You have lashed out in as many months during an arguement probably out of frustration but that doesn't matter really you need to sort yourself out you are assaulting your husband get yourself to your GP or HV and ask to be signposted somewhere for help.

AnneLovesGilbert · 14/11/2018 12:33

as if it were a repetitive occurrence

But it is. You've lashed out and been violent to him twice. Each time with an excuse.

A couple of weeks ago a woman on here was told to LTB when her husband threw a cake at her. You've hit yours, that's not okay at all.

How are you going to make sure you don't do it again? Why would he trust you? You'll always have an excuse as you've done when you've lost control before.

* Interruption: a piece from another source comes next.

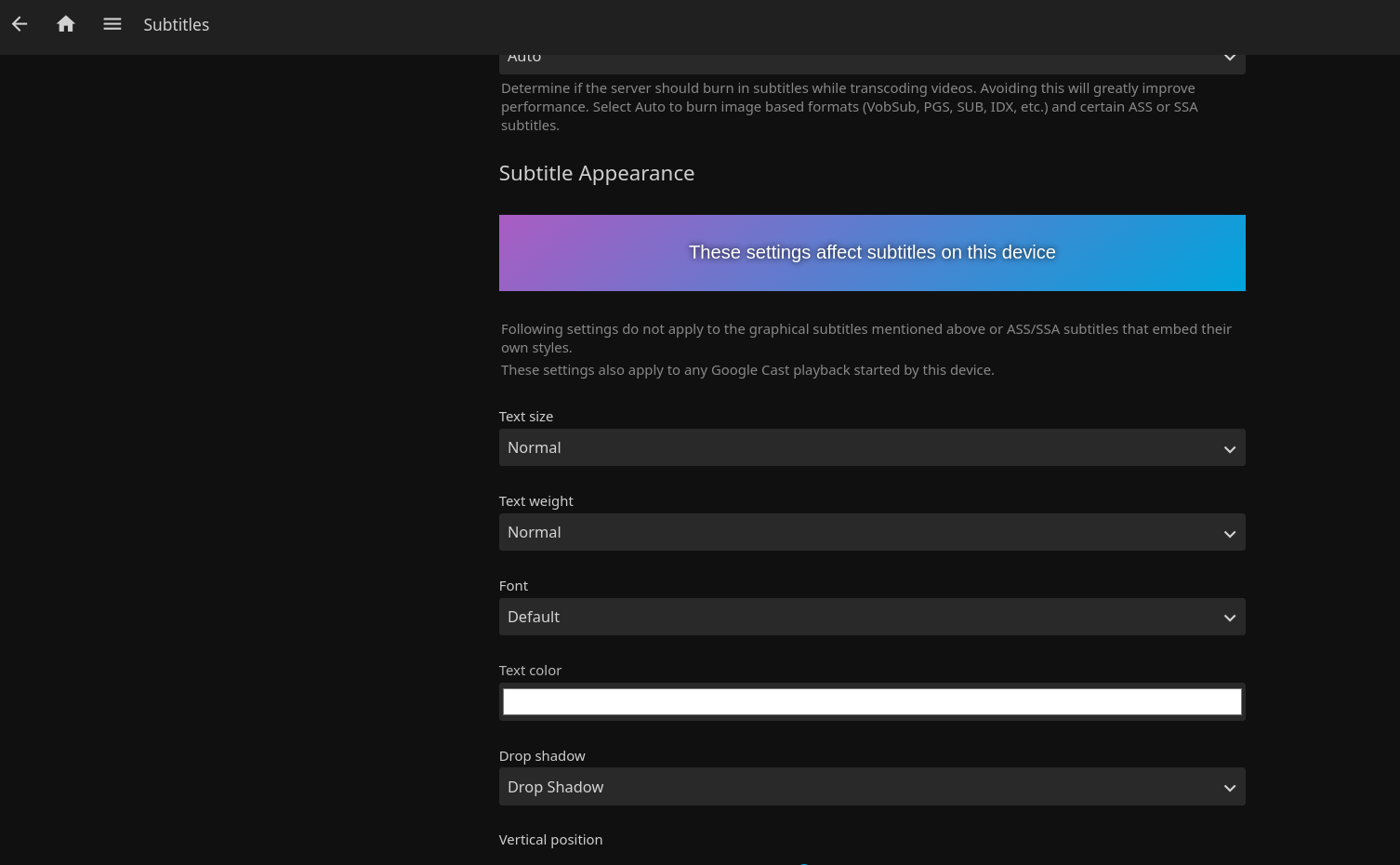Click the chevron on the Drop shadow dropdown

tap(1229, 788)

It's all very well feeling bad but you didn't feel bad enough the first time to make sure it never happened again. It's never a one off. I wish I'd known that and got the fuck out sooner than I did.

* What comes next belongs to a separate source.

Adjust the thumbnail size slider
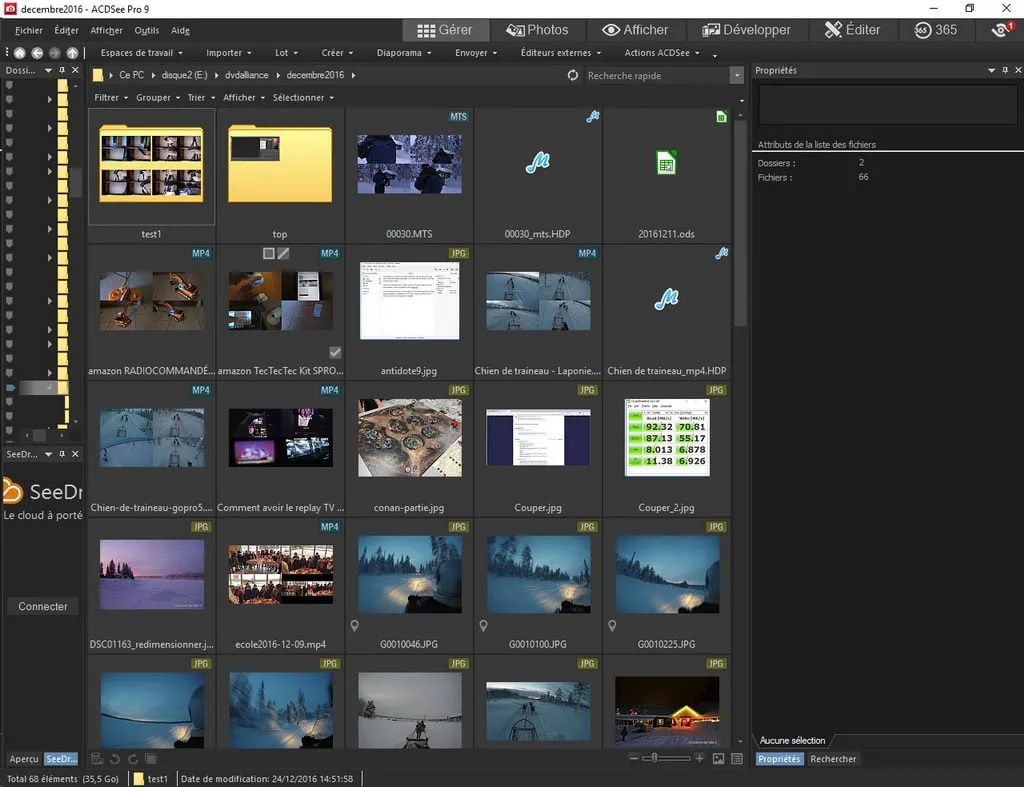(x=651, y=759)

OnWeekendsImBeyonce · 14/11/2018 12:33

I don't want to derail the thread but I do think it's important to challenge the received MN wisdom that if a woman hits a man it's as bad as a man hitting a woman.

It's a dangerous false equivalent.

Power and control are the key words. Whoever has the power and control in a situation is the aggressor.

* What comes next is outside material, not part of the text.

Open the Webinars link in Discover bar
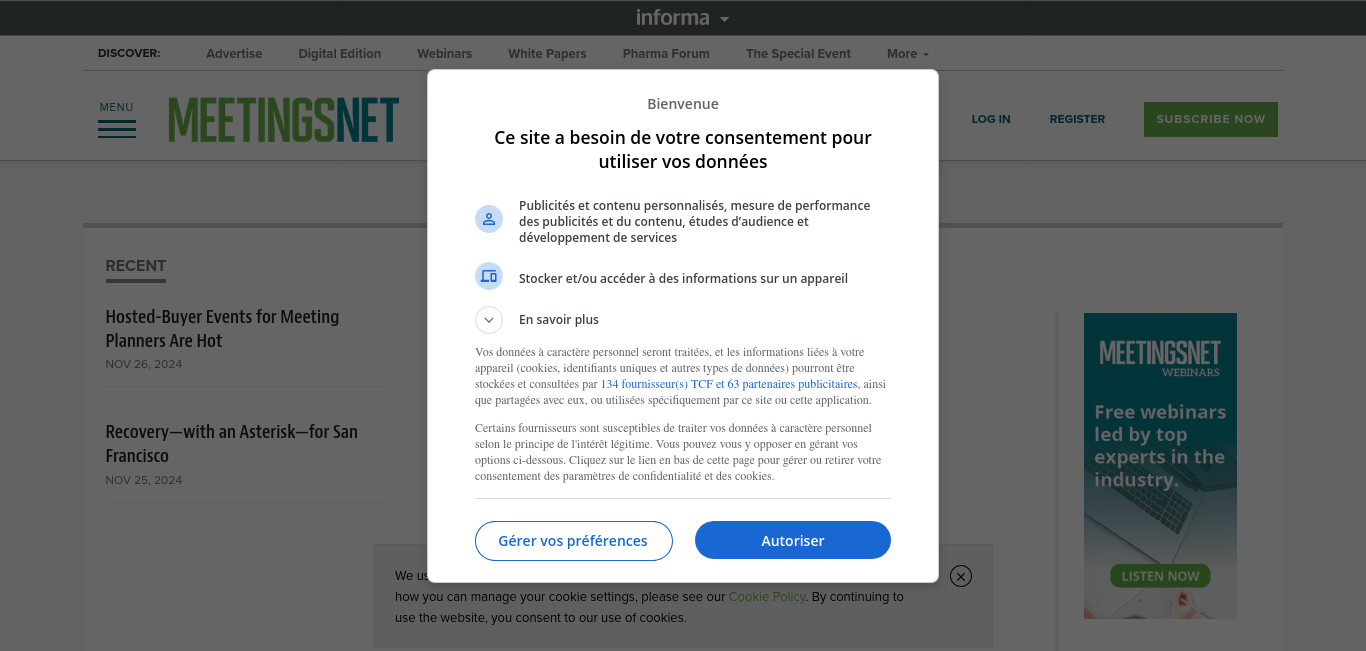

Power and control doesn't always manifest as physical violence. Coercive control and psychological abuse are insidious, to the point where they are now crimes in their own rights.

I agree, the OP hasn't given enough detail to really give an accurate picture of whether her DH is abusive, or just being argumentative.

If they are both truly on level footing in their relationship then it is more concerning that she is resorting to physical violence during arguments. In which case OP needs to stop immediately.

But I'd be interested to understand whether there's more going on here.

selfconfesseduggaddict · 14/11/2018 12:34

🤷‍♀️ I give up

This would be being handled completely different if it was a man who wrote the OP

I don't think it's helpful either way to paint domestic abusers as monsters as I think it's probably why lots never seek help to change... the stigma in acknowledging it is huge

But wtf with the cut yourself slack comments, and finding excuses for women to be violent

SilverDoe · 14/11/2018 12:36

OnWeekends you are making absolutely huge assumptions WRT to the OP and her partners dynamic.

It would be interesting to hear from a reliable source on a wider scale of what proportion of women who are violent are acting so out of genuine abuse and coercion and those who are doing it out of their own iternal issues. Of course there is a difference, I imagine for men the proportion of me who are what we would consider abusive are so because they feel threatened by their partner, and I imagine for women the number of women who like you say do it because they feel abused themselves is much higher. But, that doesn’t mean there aren’t women who are abusive in their own right.

No one is abusibe because they are otherwise happy, emotionally healthy and functional people who just fancy manipulating, controlling and hurting there partner. No men, and no women. It is not okay to assume that the OP is justified in her actions.